Благополучное, безболезненное прохождение через «промежуточное» пространство не всегда проходит гладко в тех странах и культурах, где получила развитие другая апологетика смерти, нежели принятая в нашем мире, христианском или постхристианском. В некоторых культурах, например, у современных индусов, момент наступления смерти переживается как нечто очень негативное. Описания индусов часто переполнены тяжелыми впечатлениями. Нередко описывается соприкосновение с чем-то недобрым и не светлым, а скорее с тяжелым, болезненным, мучительным. Описания процесса умирания похожи на какой-то кошмар. И таких описаний, если делать подсчеты, одна треть из всех, а это много.

Нечто аналогичное встречается и в иудейской литературе о смерти. Момент смерти описывается не как избавление от телесных уз, от бремени, а как изуверская боль, физическая и душевная. Иногда даже приводится сравнение с ощущением, будто в тело человека одновременно со всех сторон вонзаются тысячи иголок. Трудно даже себе представить это ощущение. А если предположить на мгновение, что именно это и переживают в момент кончины наши близкие, отцы и матери, жены и дети и мы при этом ничем не можем им помочь? Как потом жить с этим?

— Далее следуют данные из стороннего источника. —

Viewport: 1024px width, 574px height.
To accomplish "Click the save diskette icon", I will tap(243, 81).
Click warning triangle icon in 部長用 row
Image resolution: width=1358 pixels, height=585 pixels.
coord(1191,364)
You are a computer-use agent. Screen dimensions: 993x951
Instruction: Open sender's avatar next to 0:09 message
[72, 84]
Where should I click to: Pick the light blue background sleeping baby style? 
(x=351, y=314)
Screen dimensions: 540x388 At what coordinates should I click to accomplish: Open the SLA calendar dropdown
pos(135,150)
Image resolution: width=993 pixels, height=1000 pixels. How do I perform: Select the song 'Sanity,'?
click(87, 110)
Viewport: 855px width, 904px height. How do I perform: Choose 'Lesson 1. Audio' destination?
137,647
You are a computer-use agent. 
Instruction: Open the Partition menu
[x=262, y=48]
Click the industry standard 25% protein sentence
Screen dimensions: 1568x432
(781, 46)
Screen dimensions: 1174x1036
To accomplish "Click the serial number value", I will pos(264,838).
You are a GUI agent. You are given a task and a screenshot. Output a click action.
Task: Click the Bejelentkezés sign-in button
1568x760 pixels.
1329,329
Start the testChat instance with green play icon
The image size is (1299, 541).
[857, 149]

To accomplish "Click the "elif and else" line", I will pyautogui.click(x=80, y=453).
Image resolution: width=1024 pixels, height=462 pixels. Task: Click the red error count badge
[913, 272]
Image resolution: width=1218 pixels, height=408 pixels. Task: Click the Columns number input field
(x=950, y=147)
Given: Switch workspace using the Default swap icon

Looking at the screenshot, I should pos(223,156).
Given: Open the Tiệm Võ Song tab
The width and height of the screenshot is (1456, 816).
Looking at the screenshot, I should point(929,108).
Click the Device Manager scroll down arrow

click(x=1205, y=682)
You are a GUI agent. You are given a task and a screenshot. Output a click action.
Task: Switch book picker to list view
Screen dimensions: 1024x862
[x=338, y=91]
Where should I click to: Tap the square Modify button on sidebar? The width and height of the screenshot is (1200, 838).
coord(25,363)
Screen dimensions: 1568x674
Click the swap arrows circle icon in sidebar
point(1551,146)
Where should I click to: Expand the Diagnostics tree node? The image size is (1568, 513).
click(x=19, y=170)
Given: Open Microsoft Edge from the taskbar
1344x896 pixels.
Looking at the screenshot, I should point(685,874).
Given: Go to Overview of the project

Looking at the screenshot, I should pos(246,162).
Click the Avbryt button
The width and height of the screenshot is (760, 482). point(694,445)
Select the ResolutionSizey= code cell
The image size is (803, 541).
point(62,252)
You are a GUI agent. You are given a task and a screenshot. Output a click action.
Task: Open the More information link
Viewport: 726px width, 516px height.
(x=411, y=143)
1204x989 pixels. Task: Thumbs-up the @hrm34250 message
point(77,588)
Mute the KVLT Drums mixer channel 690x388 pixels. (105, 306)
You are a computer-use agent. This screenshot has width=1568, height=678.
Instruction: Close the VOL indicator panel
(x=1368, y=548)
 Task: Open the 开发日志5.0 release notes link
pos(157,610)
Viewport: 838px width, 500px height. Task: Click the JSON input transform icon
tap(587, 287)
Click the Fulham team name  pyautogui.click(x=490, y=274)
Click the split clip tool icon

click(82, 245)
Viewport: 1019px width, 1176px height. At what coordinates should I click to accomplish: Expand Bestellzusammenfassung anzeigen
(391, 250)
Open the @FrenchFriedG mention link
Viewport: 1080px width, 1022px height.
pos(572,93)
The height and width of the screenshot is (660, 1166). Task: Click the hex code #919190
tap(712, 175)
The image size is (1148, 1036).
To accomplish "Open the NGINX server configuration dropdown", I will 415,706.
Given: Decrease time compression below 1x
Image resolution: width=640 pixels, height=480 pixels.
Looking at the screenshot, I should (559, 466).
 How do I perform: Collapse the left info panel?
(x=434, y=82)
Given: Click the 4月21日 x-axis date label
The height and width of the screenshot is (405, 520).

Но не можем же мы отметать всё в сторону, не можем мы закрывать глаза на факты только потому, что нам становится тяжело от всех этих картин, пусть они и существуют лишь в нашем воображении, в наших представлениях. В конце концов, речь идет о поисках истины, а она призвана стать частью реальности для всех. Только вот есть ли вообще такая истина – одна на всех? Вопрос не праздный, но очень трудный.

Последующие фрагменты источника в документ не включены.